Posted 1 year ago #
@Otto42,
I understand. Wow, what a mess huh?
Basically, I used the automatic upgrade plugin to upgrade..
It went through the process then asked me to login again. I did that and it said "invalid password".
I then, asked for a new password via "forgot password" which then sent me a new one.. which still said "invalid password" when trying to login. I have no idea what to do. :(
Posted 1 year ago #
Otto42, my workaround actually also works if I set the path to
/blog/wp-admin/
so I guess there's no need to argue this point, it's mute.
If you want to edit my post to reflect the wp-admin part so you feel better about that, you are welcome to ;-)
It's obvious WP is calculating that path incorrectly on some installs, and again, I am not certain of what exactly triggers it. I can't examine the cookie via live headers because it doesn't get set without the manual define.
thetattooedmama: Clear your browser cookies, then try to go to your wp-admin directory. Log in.
Alternatively, set your password the manual way: http://www.tamba2.org.uk/wordpress/phpmyadmin/
@_ck_: No, you're sorta missing my point.
Manually setting the ADMIN_COOKIE_PATH should not actually be necessary. What does it set to if you do not set it to anything? What is in your siteurl field on the Settings->General screen?
Basically, your workaround doesn't help to actually fix the problem because you still have not said what the problem actually is.
Look, if I can figure out what the problem is, then I can make a patch, and a sticky post, and get it in trac, and everything else. But I can't reproduce the problem. So I can't fix the thing. You have the problem. You can reproduce it. Give me the info I need to find and fix it. I don't want a workaround, I want a FIX.
Otto, you realize that without the workaround, he might not be able to log into the admin area to see the settings->general screen?
I think the workaround is great for people who actually need to use their blogs today.
It's obvious WP is calculating that path incorrectly on some installs, and again, I am not certain of what exactly triggers it.
Here's the code that creates it:
define('SITECOOKIEPATH', preg_replace('|https?://[^/]+|i', '', get_option('siteurl') . '/' ) );
define( 'ADMIN_COOKIE_PATH', SITECOOKIEPATH . 'wp-admin' );
It's basically your siteurl (everything after the domain) + "wp-admin".
So, if your siteurl is http://example.com/blog, then it would be set to /blog/wp-admin.
Posted 1 year ago #
Yeah, it's really helpful of you to tell us not to do the one thing that actually works, then demand information from us that we could not possibly get without doing the thing you told us not to do.

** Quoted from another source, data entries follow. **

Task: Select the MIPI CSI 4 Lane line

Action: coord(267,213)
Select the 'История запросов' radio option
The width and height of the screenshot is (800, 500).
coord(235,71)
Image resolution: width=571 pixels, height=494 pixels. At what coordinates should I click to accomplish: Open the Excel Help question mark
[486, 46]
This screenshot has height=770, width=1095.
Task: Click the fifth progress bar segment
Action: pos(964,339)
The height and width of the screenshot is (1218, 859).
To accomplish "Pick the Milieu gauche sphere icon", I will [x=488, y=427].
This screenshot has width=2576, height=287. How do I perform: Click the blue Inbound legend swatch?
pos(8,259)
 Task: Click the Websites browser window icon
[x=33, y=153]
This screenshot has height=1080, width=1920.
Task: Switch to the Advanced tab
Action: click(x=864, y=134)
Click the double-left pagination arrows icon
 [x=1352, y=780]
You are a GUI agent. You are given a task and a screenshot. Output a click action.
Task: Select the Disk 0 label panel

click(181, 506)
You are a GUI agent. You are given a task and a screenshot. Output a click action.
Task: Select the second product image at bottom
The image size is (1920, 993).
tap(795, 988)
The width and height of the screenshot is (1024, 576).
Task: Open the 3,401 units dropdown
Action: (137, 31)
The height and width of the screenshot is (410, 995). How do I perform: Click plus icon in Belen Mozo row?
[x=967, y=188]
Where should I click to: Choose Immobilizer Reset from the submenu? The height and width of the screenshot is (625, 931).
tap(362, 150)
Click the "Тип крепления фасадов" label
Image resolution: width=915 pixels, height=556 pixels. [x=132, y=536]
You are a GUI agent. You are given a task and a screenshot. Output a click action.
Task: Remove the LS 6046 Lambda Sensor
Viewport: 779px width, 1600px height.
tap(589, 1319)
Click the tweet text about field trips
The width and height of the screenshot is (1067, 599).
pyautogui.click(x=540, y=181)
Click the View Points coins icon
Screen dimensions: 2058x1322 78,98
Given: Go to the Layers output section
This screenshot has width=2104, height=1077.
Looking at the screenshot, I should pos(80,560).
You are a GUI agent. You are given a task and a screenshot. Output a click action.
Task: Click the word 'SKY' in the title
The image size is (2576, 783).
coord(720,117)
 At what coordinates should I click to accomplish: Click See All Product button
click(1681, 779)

Otto, you realize that without the workaround, he might not be able to log into the admin area to see the settings->general screen?
I realize that. However, my problem is not with the workaround, it's with calling the workaround a "fix". It's not a fix, it's a workaround, and a pretty bad one at that because it removes a major security measure.
However, all he has to do is to remove the workaround and tell me what the ADMIN_COOKIE_PATH is with it removed and I could probably tell him what the problem really is.
@IMH: All you have to do is to add one line of code to your theme's functions.php file and tell me what shows up on your site. Namely, echo ADMIN_COOKIE_PATH;. Is that so hard to do? You don't have to login to do that.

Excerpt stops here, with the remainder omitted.